A thorough dental examination for the presence of tooth and gum infection is recommended prior to joint replacement. Periodontal disease is a commonly occurring oral infection of the adult population destroying the bony support of the teeth. Because of the lack of any discomfort to the patient in its early stages, many adults are unaware that they have this infection. The bacteria from this bone-destroying disease, especially in advanced cases, have been attributed to possible infection in joint replacements.
The American Academy of Orthopedic Surgeons (AAOS) updated their recommendations regarding the need for antibiotic prophylaxis (also called pre-medication or pre-med) in patients with joint replacements prior to any procedure that might introduce bacteria into the bloodstream. Receiving dental treatment is considered to be one of the procedures that can cause bacteremia.
In the past, administration of antibiotics prior to dental work was only recommended during the first two years after surgery. Due to concerns about the possibility of infection following joint replacement, some Orthopedic Physicians still recommend that antibiotics be given before dental procedures no matter how long it has been since the joint replacement procedure. Antibiotics should be taken 1 hour prior to the dental procedure. These recommendations do not apply for patients with pins, screws, or other orthopedic hardware that is not within a synovial joint.
Based on careful review of the scientific literature, the American Dental Association found that dental procedures are not associated with prosthetic joint implant infections, and that antibiotics given before dental procedures do not prevent such infections.

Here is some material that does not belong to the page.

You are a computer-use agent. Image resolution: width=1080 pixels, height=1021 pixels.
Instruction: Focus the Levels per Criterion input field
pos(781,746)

In fact, for most people, the known risks of taking antibiotics may outweigh the uncertain benefits. Risks related to antibiotic use include nausea, upset stomach and allergic reactions, including anaphylactic shock (a severe allergic reaction that can be life-threatening). Other risks include developing antibiotic resistance in bacteria, which can complicate treatment of infections such as strep throat, pink eye and meningitis; as well as increasing the risk of C. difficile infection, which causes diarrhea and other intestinal problems.
Your orthopedic surgeon should be personally consulted, prior to your appointment; to know for sure whether premedication is recommended in your particular case.